Researchers of the Smart Materials Lab (SML) and the Center for Smart Engineering Materials (CSEM) at NYU Abu Dhabi (NYUAD) have reported a novel method of harvesting water from naturally occurring sources such as fog and dew.

Researchers Patrick Commins and Marieh B. Al-Handawi noticed for the first time how water spontaneously condensed from vapor to liquid form and moved across the surface of an organic crystal that was slowly sublimating in the study. This was discovered to be brought on by alterations in the width of tiny channels that form over time on the surface of the crystal and direct the condensed water across its surface.

Harvesting aerial humidity can be a sustainable and environmentally friendly way to access clean water. However, the technology is still relatively new and expensive, so it may not be practical in all situations.

Through millennia-long evolutionary processes, surfaces of natural organisms have been optimized for efficient transport of water for a variety of life-supporting functions. Plants have been seen to do this by moving water against gravity. Our team has discovered a new way to move water across a dynamic solid surface, a fundamentally new underlying principle of water collection. This can provide an inspiration for emerging technologies that could potentially maximize the efficiency of experimental systems used for the collection of aerial humidity.

Panče Naumov

In the paper titled “Autonomous and Directional Flow of Water and Transport of Particles across a Subliming Dynamic Crystal Surface,” published in the journal Nature Chemistry, researchers describe the process of condensation and movement of water that carries particles on the surface of crystals of hexachlorobenzene, a compound that is often used as a fungicide.

The surface of this substance has a hard topography with well defined parallel channels as a result of sublimation. Dust and even metallic nanoparticles, which are small, solid particles, were seen to move on their own through the channels.

It was discovered that the condensed airborne water, which migrates along the channels as their cross-section and width change over time, is what is responsible for the mobility of these particles.

Previous attempts at achieving autonomous water flow have involved either surface chemical alterations or carefully engineered microchannels, as well as on the surfaces of some natural systems, including some plants or insects.

The results of this new study have the potential to direct the development of new technologies to exploit water that is presently exclusively utilised by a few desert plants and animals, such as dew and fog, for survival.

The new study advances our understanding of the water collection processes found in these biological structures while introducing a fundamentally new method for moving water.

“The motion of water on solid surfaces is one of the most fundamental phenomena found in nature,” said Panče Naumov, a leader of the Smart Materials Lab and Director of the Center for Smart Engineering Materials, and the corresponding author of the study.

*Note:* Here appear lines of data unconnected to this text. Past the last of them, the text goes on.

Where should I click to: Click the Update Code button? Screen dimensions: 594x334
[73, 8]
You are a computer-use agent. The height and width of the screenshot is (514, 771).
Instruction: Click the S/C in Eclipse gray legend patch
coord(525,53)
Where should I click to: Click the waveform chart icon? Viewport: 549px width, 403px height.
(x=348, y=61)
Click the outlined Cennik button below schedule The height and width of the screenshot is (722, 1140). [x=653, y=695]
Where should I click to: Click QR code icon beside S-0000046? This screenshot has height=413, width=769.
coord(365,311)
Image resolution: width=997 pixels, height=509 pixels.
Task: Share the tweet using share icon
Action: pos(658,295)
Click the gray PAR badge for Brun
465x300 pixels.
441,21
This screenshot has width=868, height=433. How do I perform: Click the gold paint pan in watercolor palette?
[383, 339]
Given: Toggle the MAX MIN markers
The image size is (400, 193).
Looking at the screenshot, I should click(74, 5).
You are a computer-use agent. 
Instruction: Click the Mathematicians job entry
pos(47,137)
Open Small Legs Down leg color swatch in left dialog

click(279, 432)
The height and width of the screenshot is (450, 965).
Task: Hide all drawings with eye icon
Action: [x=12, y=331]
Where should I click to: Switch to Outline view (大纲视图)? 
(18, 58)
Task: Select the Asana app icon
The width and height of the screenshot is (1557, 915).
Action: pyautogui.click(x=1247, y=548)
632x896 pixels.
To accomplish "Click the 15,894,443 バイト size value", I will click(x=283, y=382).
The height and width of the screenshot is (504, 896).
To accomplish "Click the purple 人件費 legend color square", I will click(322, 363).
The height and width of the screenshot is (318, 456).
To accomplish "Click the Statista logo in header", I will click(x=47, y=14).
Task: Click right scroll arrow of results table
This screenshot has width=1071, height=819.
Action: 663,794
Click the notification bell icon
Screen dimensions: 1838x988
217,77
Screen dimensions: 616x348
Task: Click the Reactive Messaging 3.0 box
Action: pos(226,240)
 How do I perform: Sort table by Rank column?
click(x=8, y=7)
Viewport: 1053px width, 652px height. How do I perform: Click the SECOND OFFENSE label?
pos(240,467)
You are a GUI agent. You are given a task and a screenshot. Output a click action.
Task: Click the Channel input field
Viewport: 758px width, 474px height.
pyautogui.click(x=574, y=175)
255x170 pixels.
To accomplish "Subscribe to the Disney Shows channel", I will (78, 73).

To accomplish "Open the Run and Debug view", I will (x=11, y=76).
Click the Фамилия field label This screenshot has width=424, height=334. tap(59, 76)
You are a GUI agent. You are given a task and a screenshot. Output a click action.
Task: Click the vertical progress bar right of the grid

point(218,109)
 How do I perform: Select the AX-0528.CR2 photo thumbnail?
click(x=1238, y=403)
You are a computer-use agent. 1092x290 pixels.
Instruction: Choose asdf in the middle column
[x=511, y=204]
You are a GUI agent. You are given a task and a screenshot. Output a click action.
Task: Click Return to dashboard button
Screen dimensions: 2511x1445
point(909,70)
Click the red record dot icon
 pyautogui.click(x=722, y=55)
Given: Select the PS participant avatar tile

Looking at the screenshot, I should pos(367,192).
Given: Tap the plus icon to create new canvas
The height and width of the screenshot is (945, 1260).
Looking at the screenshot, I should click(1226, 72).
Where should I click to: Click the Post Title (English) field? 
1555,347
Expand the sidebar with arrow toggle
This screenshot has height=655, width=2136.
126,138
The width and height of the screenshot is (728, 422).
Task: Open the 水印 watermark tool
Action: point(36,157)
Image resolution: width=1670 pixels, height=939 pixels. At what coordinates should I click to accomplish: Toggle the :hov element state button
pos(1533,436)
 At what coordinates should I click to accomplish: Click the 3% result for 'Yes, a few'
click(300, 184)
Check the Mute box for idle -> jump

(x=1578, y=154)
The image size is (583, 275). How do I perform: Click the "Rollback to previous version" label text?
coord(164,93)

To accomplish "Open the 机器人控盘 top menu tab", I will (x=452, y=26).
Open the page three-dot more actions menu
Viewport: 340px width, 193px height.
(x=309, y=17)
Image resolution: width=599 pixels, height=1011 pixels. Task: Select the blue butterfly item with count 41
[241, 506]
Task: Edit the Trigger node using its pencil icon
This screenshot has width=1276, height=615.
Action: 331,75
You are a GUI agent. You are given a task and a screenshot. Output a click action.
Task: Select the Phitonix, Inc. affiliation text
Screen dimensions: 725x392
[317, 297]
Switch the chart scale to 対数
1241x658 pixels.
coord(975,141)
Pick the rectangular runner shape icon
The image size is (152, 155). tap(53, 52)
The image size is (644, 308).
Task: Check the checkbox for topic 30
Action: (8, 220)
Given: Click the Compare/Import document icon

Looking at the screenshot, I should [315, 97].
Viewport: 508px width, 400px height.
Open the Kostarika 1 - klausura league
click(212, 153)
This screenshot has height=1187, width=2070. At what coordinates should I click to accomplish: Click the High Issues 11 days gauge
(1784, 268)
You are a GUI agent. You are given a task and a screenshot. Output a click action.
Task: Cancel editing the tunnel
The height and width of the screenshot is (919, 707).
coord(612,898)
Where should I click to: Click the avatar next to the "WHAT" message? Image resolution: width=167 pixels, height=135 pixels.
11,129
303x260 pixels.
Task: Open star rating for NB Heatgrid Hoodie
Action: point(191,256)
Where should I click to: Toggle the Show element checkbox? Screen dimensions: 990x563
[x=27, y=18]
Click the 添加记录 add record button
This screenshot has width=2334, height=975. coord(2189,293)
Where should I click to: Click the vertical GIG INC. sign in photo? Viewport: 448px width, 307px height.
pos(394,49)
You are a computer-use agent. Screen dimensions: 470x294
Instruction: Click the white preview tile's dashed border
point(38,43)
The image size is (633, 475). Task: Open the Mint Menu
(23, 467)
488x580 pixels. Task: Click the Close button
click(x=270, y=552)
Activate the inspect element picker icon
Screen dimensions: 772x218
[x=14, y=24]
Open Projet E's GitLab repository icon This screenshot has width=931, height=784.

“Through millennia-long evolutionary processes, surfaces of natural organisms have been optimized for efficient transport of water for a variety of life-supporting functions. Plants have been seen to do this by moving water against gravity. Our team has discovered a new way to move water across a dynamic solid surface, a fundamentally new underlying principle of water collection. This can provide an inspiration for emerging technologies that could potentially maximize the efficiency of experimental systems used for the collection of aerial humidity.”